Al caer la tarde del tercer día, llegaron al Desfiladero de las Sombras, la frontera natural que dividía sus tierras del dominio directo de la Capital. Allí, un destacamento de jinetes con capas de color oro y carmesí —los colores de la casa real bajo el mando de Nera— los esperaba.
El líder del destacamento, un hombre de rostro afilado y ojos pequeños llamado Sir Kaelen, levantó la mano para detener la comitiva.
—Príncipe Lancel —saludó con una inclinación de cabeza que apenas rozaba el respeto—. La Regente Nera nos ha enviado para escoltarlos. Dice que los caminos no son seguros para la familia real en estos tiempos de enfermedad.
—Sé cuidar de los míos, Kaelen —respondió Lancel, su mano descansando con naturalidad sobre el pomo de su espada—. Hemos cruzado estas tierras desde antes de que tú supieras sujetar una lanza.
—Sin duda —sonrió el caballero, una expresión que no llegó a sus ojos—. Pero las órdenes de la Regente son claras. Ella desea que sus sobrinos lleguen intactos para el banquete de apertura del festival.
Faron sintió un tirón en la base del cráneo, una vibración que emanaba de la espada de su padre.

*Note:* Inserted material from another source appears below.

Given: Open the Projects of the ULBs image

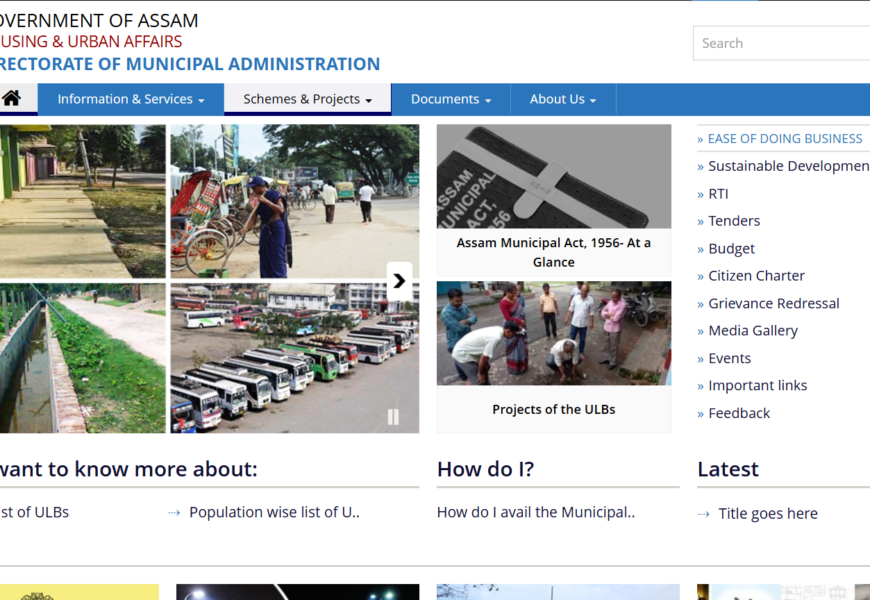Looking at the screenshot, I should pyautogui.click(x=553, y=333).
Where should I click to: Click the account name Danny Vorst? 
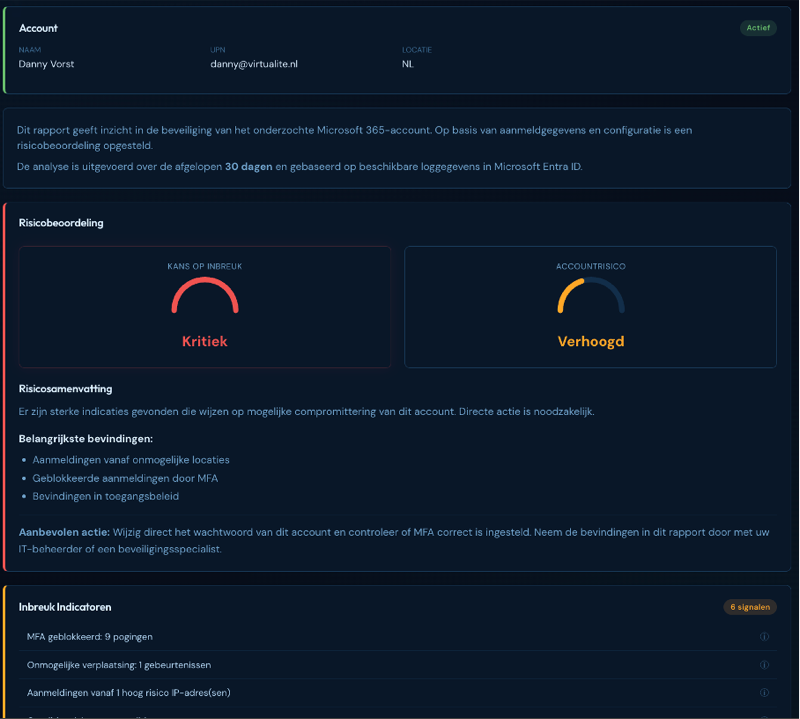pos(45,63)
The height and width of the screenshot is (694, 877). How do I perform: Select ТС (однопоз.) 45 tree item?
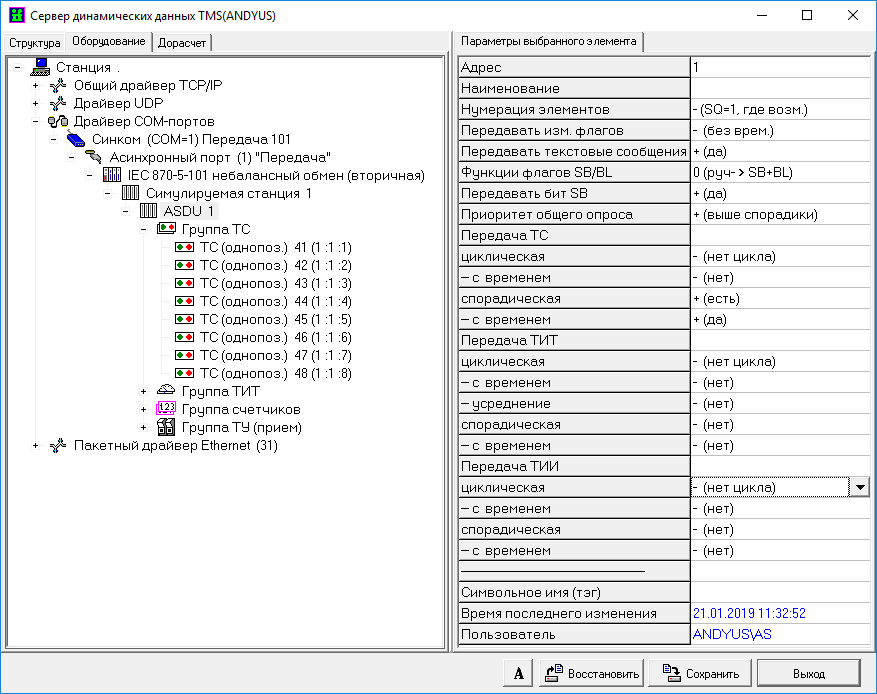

Al mirar a Sir Kaelen, no vio a un escolta; vio a un carcelero.
—Déjalos pasar, tío —dijo Faron, su voz sonando extrañamente profunda, casi como un eco—. Si Nera quiere que veamos cómo gasta el oro del reino en guardias de colores brillantes, no la decepcionaremos.
Delayna, que cabalgaba junto a Áedán, soltó una pequeña risa burlona que hizo que Kaelen se tensara.
—¿Son esos los famosos "Leones de Oro"? —preguntó la niña, señalando las capas de los guardias—. Parecen más bien gatos domésticos asustados por el frío.
Meilyr, que había mantenido un silencio sepulcral durante todo el viaje, soltó un gruñido de advertencia, pero no apartó la mano de su hacha. Áedán, por su parte, observaba a los guardias uno a uno, memorizando rostros y armamento con la precisión de un estratega.
La escolta real se posicionó rodeando al grupo, convirtiendo la "protección" en una formación de custodia. A medida que avanzaban hacia el corazón del reino, la arquitectura se volvía más opulenta y opresiva. Estatuas monumentales de dragones decapitados adornaban los puentes, un recordatorio constante del decreto del Rey Nolan de borrar el pasado.
Finalmente, las murallas blancas de la Capital se alzaron ante ellos. El estandarte de la corona —el dragón dorado de Sundyre— ondeaba con fuerza, pero para Faron, el sol que lo iluminaba parecía carecer de calor.
—Recuerden —susurró Lancel mientras cruzaban el arco principal de la ciudad—. En este lugar, las paredes tienen oídos y el vino tiene veneno. Manténganse juntos.
Faron levantó la vista hacia el Gran Palacio. En el balcón más alto, una figura solitaria vestida de seda dorada los observaba. Aunque la distancia era mucha, Faron sintió el peso de esa mirada. Era Nera. La mujer que había sobrevivido mientras su madre ardía.
El Festival de Caza estaba a punto de comenzar, y el aire en Nothain ya olía a sangre vieja y fuego nuevo. Los hijos de Aelnora habían entrado en la jaula, pero el Rey Nolan y su Regente estaban por descubrir que no se puede encerrar a un dragón sin esperar que la estructura entera se consuma en llamas.